参加者の気持ちを掴みつつあった大臣は、なぜ金を支払おうという気持ちになるのか、巨人族に対してどういった配慮をしていけばいいのか。それを順番に説明していく。
もちろん全てが全てすんなりと受け入れられたわけではなく、王やアタルも意見を求められ、メリットとデメリットについて説明をしていく。
最終的な結果としてはおおむね全体の合意を得ることができ、この案は数日の会議の結果、実現する運びとなった。
「ふう、長かった……長かったが、これでなんとかなりそうだな」
長い時間拘束されたせいでアタルはぐったりとしながら会議室に残った大臣に声をかける。
「えぇ、アタルさんにはご尽力いただきまして、本当に助かりました」
表情をやわらげた大臣はアタルのことを戦友だと思い始めており、素直に感謝の言葉を口にする。
「いやいや、そもそも俺が提案したことだからな。少しは責任を持たないと……それよりも、例のこと頼むぞ?」
実はアタルは大臣に個人的なお願いをしていた。
「もちろんです、あのようなことでよければアタルさんのご要望どおりで問題ありません」
アタルの要望は二つ――観光案内に登録しなくても自由に巨人族のエリアに入退場する権利、そしてアタルを案内してくれた女性商人の登用だった。
既に女性商人にも話をしてあり、働きがわるければクビということもありうると話してある。

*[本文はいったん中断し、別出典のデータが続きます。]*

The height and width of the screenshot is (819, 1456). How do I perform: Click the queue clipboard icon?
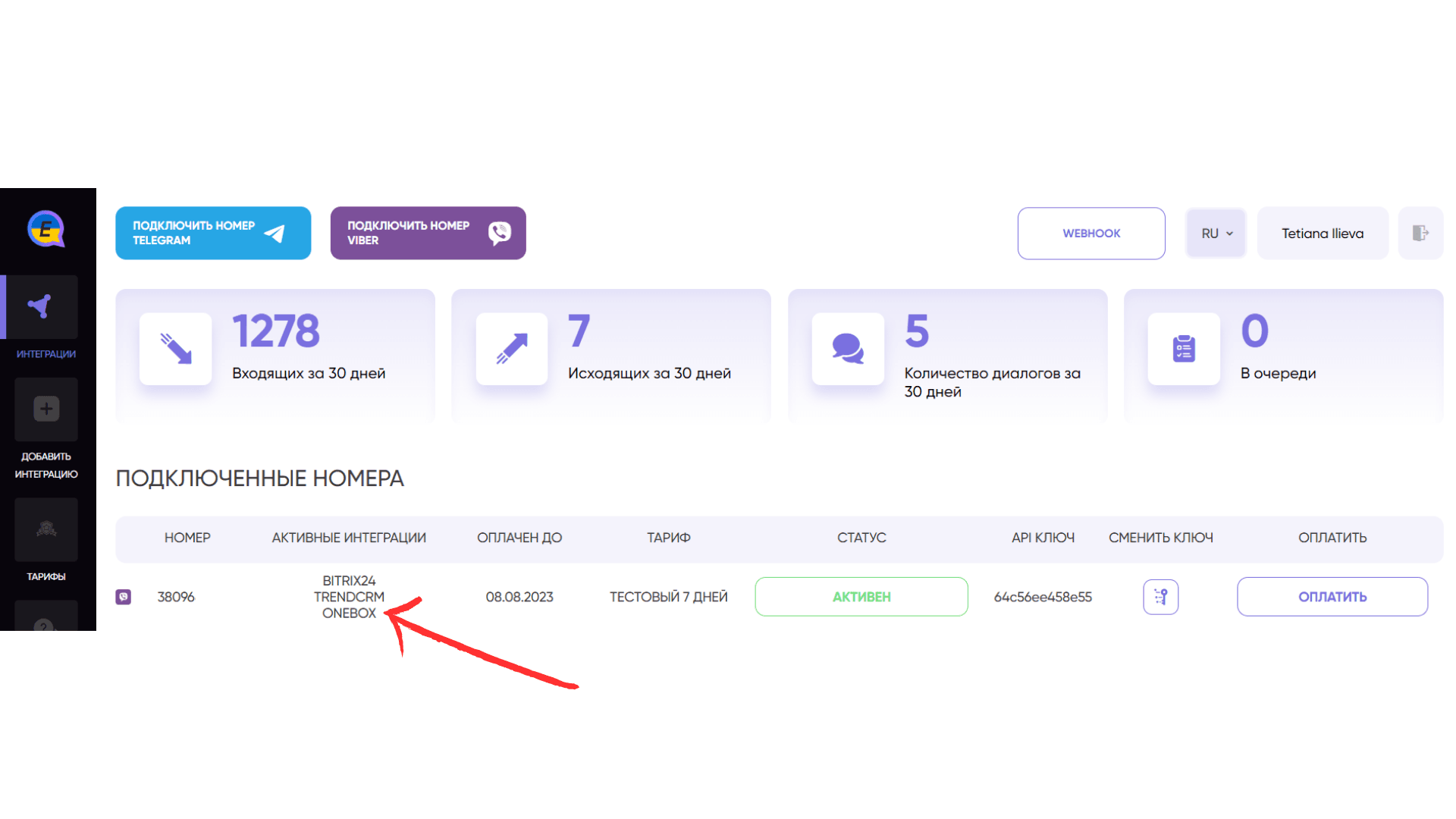1184,349
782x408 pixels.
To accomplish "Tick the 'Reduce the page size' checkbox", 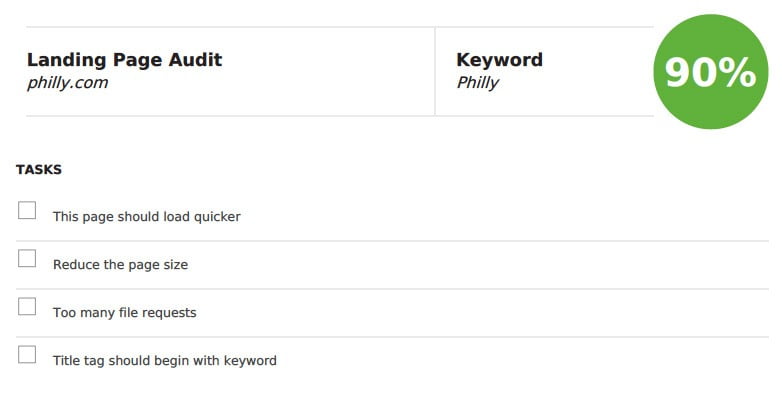I will pyautogui.click(x=27, y=258).
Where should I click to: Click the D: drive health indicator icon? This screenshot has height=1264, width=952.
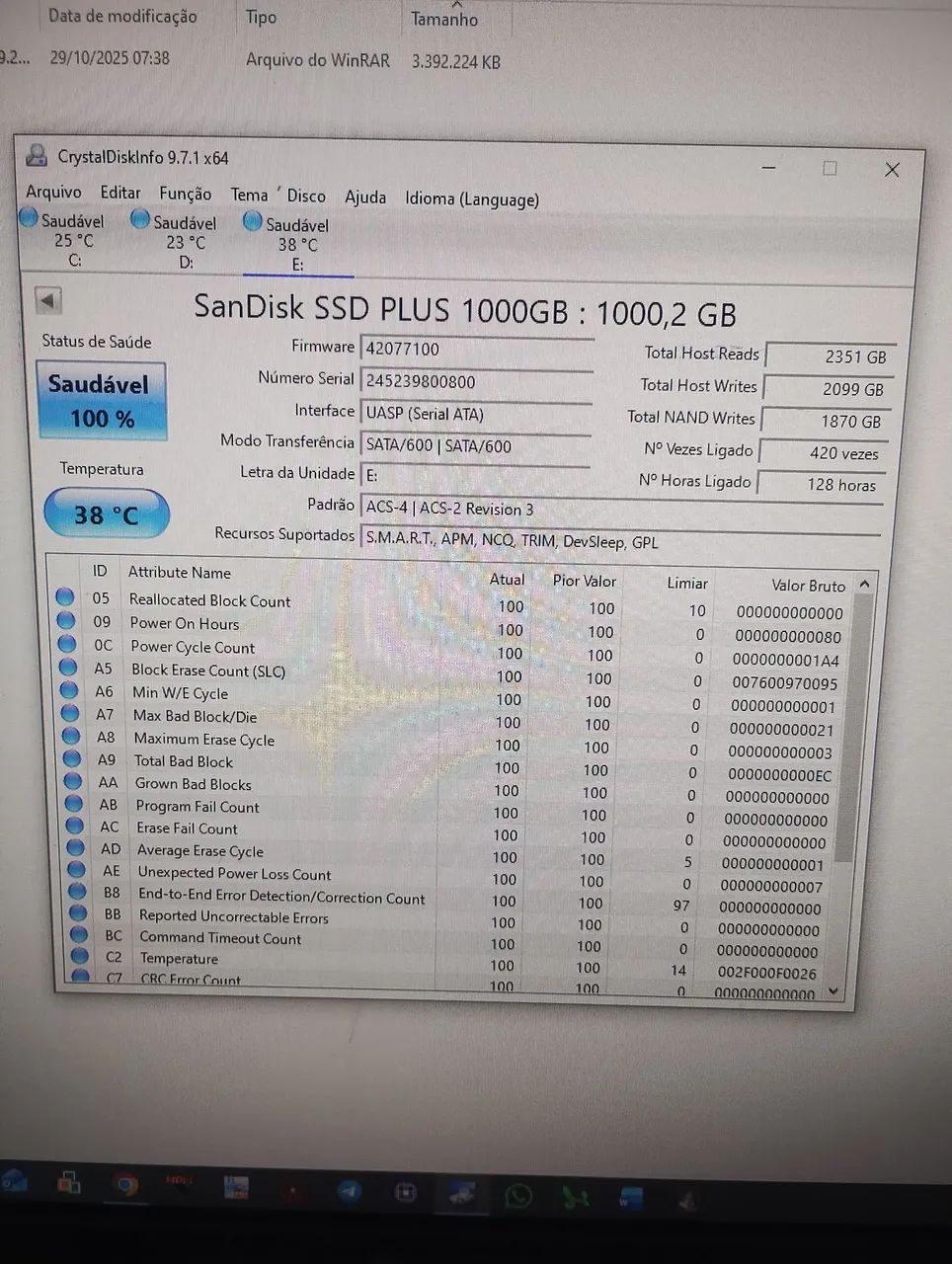tap(139, 219)
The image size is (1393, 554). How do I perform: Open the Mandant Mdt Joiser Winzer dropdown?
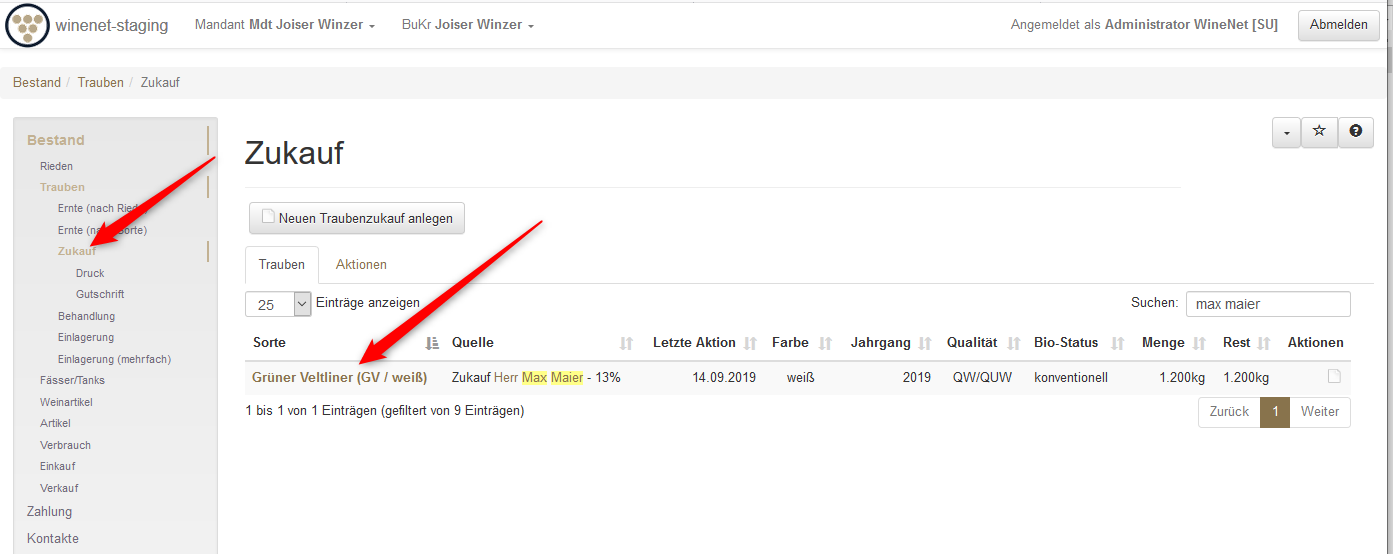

彼女はあんな適当な返事だったアタルが動き、まさか実現までこぎつけるとは思っていなかったらしく、最初は動揺が強かった。だが商売になることと、自分の力をアタルが認めてくれたことを受け止めて、最後には引き受けると強く宣言した。
「さて、それじゃ俺はそろそろ帰らせてもらおうかな」
「そうですね、お仲間のお二人も待っているでしょうからそうしてあげるのが良いかと」
キャロとバルキアスの二人とはこの数日の間、宿で顔合わせはしていたものの、会議続きであまりゆっくりと会うことができていなかった。
「それじゃ、お疲れ様でした」
アタルが大臣にそう声をかけると、大臣も立ち上がってアタルに一礼をして見送った。
城から出て来たところで、キャロとバルキアスの二人がアタルを迎えに来てくれていた。二人ともアタルを見つけると揃って駆け寄ってくる。
「おぉ、二人とも迎えに来てくれていたのか、ありがとう」
「お疲れさまでしたっ、アタル様!」
『アタル様おつかれさまー』
いつもの二人に声をかけられたアタルは、自然と表情が緩んだ。
この世界に来て話せる相手、協力する相手、今回のようにともに仕事をした相手など様々な人と交流してきたアタルだったが、心を許せる相手とともにいることが落ち着くなと今回のことで改めて確認していた。
「さて、二人とも腹が減ってないか? 今回の件でアイデアを売る形になって、更には貴族たちを説得する協力もしたから結構いい報酬をもらっているんだ。何か美味いもので食いにいこう」
その提案にキャロもバルキアスも満面の笑顔で頷いていた。
「はいっ!」
『美味しい物食べたーい!!』
この数日間、二人は自由に食事をして良いと言われており、色々な店を回っていたが、気づくとアタルがいないことに物足りなさを感じさせていた。
「久しぶりですねっ」
ようやく一緒にご飯が食べられることに嬉しさを感じたキャロは満面の笑みをアタルに見せる。
「あぁ、家族そろっての食事な」
アタルも同じことを感じており、柔らかな笑顔を浮かべながらキャロの頭を優しくひと撫でした。